**Consigne**: Résumez en deux phrases le texte sur les fougères du Terrain communautaire.

**Texte présenté**:
══════════════════════════════

Coleraine : là où poussent les fougères

La forêt du Terrain communautaire, tapissée de fougères

Présentes depuis la préhistoire, les fougères tapissent le sol à l’ombre de la forêt qui se dresse sur le Terrain communautaire et il existe pas moins de cinq espèces distinctes! Pour le blogue de cette semaine, nous vous présentons les différentes espèces de fougères qui se retrouvent sur le Terrain du Centre. Lors de votre visite du Terrain, le 27 août prochain, vous pourrez peut-être tenter de les retrouver en forêt!

Qu'est-ce qu'une fougère ?
On associe souvent les fougères aux sous-bois sombres et humides, mais les trois quarts d'entre elles tolèrent facilement quatre heures de soleil direct par jour. Toutes les feuilles des fougères débutent enroulées comme des ressorts de montre, sous forme d'un bourgeon bien particulier : la crosse. A printemps, elles se déroulent, adoptant des allures et des postures remarquables qui permettent de distinguer les espèces les unes des autres : les crosses d'une Athyrie fougère-femelle prennent l'aspect d'un grand bal de lutins, celles de la fougère-aigle commune ressemblent aux serres d'un rapace. Les feuilles des fougères diffèrent des autres feuilles par cette crosse en spirale, très rare dans le reste du règne végétal, et parce qu'elles produisent des semences, les spores. Les botanistes désignent ces feuilles par le mot fronde. Comme bien des plantes sous nos climats, les fougères se fanent à l'automne, mais certaines espèces persistantes restent vertes même pendant la saison froide.

══════════════════════════════

**Extrait de données**:
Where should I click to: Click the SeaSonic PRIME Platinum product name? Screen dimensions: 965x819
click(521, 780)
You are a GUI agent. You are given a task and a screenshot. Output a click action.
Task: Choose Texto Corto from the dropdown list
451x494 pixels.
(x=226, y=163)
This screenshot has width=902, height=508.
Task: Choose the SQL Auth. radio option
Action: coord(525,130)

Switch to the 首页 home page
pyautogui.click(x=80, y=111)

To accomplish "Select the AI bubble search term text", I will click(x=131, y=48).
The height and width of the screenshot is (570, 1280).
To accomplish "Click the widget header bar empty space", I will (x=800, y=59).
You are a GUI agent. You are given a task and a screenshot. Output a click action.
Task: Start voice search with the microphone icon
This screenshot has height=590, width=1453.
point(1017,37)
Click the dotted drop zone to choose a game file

══════════════════════════════

**Résultat attendu**: Cinq espèces distinctes de fougères, présentes depuis la préhistoire, tapissent le sol à l'ombre de la forêt du Terrain communautaire, et les visiteurs du 27 août pourront tenter de les y retrouver. Les feuilles des fougères, appelées frondes, débutent enroulées en crosse et produisent des spores, puis se fanent à l'automne, sauf celles de certaines espèces persistantes qui restent vertes pendant la saison froide.